中文摘要：

目的探讨临床常用免疫抑制剂对供者骨髓移植和T淋巴细胞协同刺激信号阻滞联合诱导的混合嵌合体和免疫耐受的影响。方法将BALB／c小鼠的皮肤移植于C57BL／6小鼠背部，术后经尾静脉注射BALB／c小鼠骨髓细胞5×10^7个和AdCTLA4-FasL 5×10^9PFU（标准方案组），部分小鼠在此基础上还接受环孢素A（CsA组）、霉酚酸酯（MMF组）和环孢素A、霉酚酸酯联合（CsA＋MMF组）皮下或腹腔注射，共用药28d，同时设移植后不给任何处理的对照组。观察移植皮肤存活情况，流式细胞仪测定受者外周血Vβ11^＋T淋巴细胞的水平和供者来源细胞的嵌合水平，行单向混合淋巴细胞反应（MLR）了解受者对供者抗原的反应。
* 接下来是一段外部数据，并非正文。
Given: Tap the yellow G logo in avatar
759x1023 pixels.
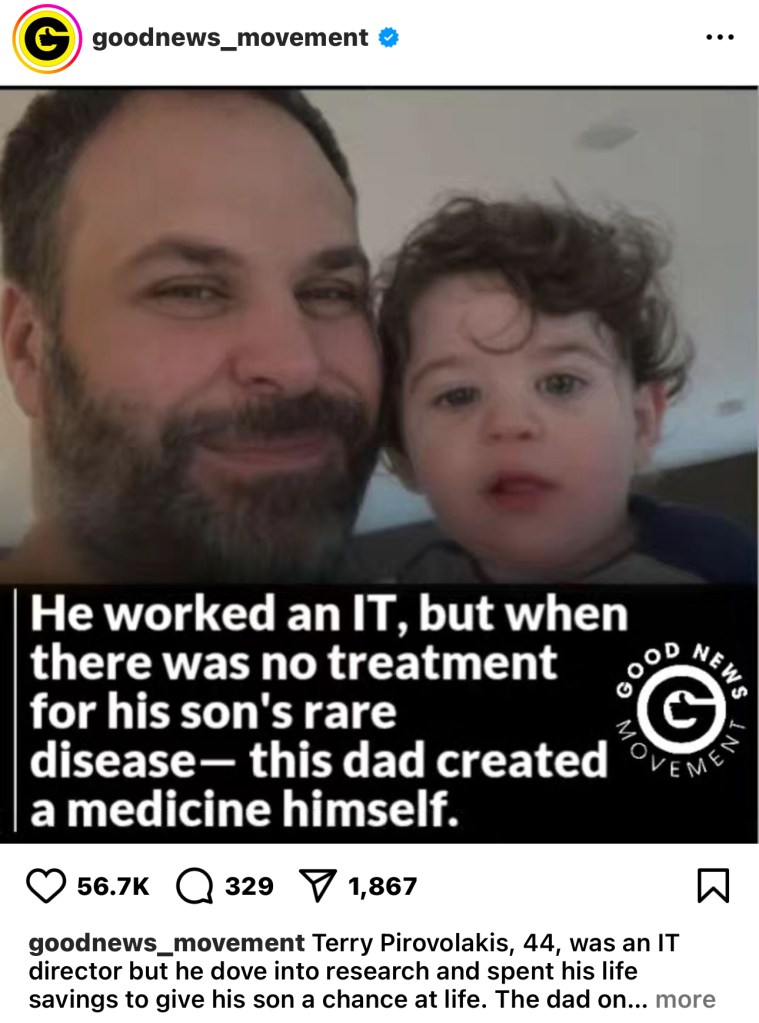Looking at the screenshot, I should tap(47, 38).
结果除对照组外，其它几个组在短期内（21d）均诱导了高水平的混合嵌合体（〉30％），但在停药后的140d，仅标准方案组和MMF组仍保持稳定的嵌合水平。对照组移植皮片的存活时间为（9．8±1．2）d，CsA组和CsA＋MMF组皮片存活时间均不超过50d，标准方案组和MMF组皮片存活时间均超过150d，明显长于CsA组和CsA＋MMF组（P〈0．05）。术后150d，标准方案组和MMF组的MLR受到显著抑制，刺激指数均〈1，而CsA组和CsA＋MMF组的MLR未受抑制（刺激指数均〉1）。术后21d时，各组小鼠外周血中Vβ11^＋T淋巴细胞的水平均低于对照组，但标准方案组和MMF组的Vβ11^＋T淋巴细胞较CsA组和CsA＋MMF组更低（P〈0．05），至术后140d时，标准方案组和MMF组的Vβ11^＋T淋巴细胞比例降至更低水平。结论CsA或含CsA的免疫抑制方案对供者骨髓移植和输注CTLA4-FasL联合诱导的混合嵌合体和免疫耐受具有抑制作用，其机理可能与早期外周供者反应性T淋巴细胞删除减少有关。

英文摘要：

Objective To investigate the effects of conventional immunosuppressants on chimerism and tolerance induced by allogeneic bone marrow transplantation in combination with CTLA4- FasL gene transfer mediated by adenovirus. Methods C57BL/6（H-2^b,B6） mice received BALB/c（H- 2d） mice skin transplantation, followed by both adenovirus vector encoding CTLA4-FasL gene and bone marrow cells （BMC） of BALB/c mice injected via tail vein. Cyclosporine A （CsA） or mycophenolate mofetil （MMF） or both was administered daily from day 0 through 28 after donor skin transplantation. Then,the survival of skin grafts was observed, the level of Vβ11^＋T cells and donor chimerism were detected by flow cytometry, and tolerance to donor antigen was evaluated through one-way MLR. Results In non-cytoreductive model using BMT and CTLA4-FasL gene transfer, short-course immunosuppression facilitated early engraftment of donor bone marrow, while the mixed chimerism in peripheral blood of 136 recipients treated with CsA or both CsA and MMF were reduced to very low level on day 140 after skin transplantation. As compared with B6 recipients treated with MMF or no immunosuppressants, the mean survival time （MST） of skin allografts in those mice treated with CsA or both CsA and MMF was significantly reduced, and the levels of Vβ11^＋T cell were significantly increased. Furthermore, 136 recipients treated with CsA or both CsA and MMF showed no tolerance to donor antigen. Conclusion Immunosupressive regime containing CsA could abrogate long-lasting mixed chimerism induction and tolerance development in non-cytoreductive model using BMT and CTLA4-FasL gene transfer, owing to negative effect of CsA on peripheral deletion of donor-specific T cells.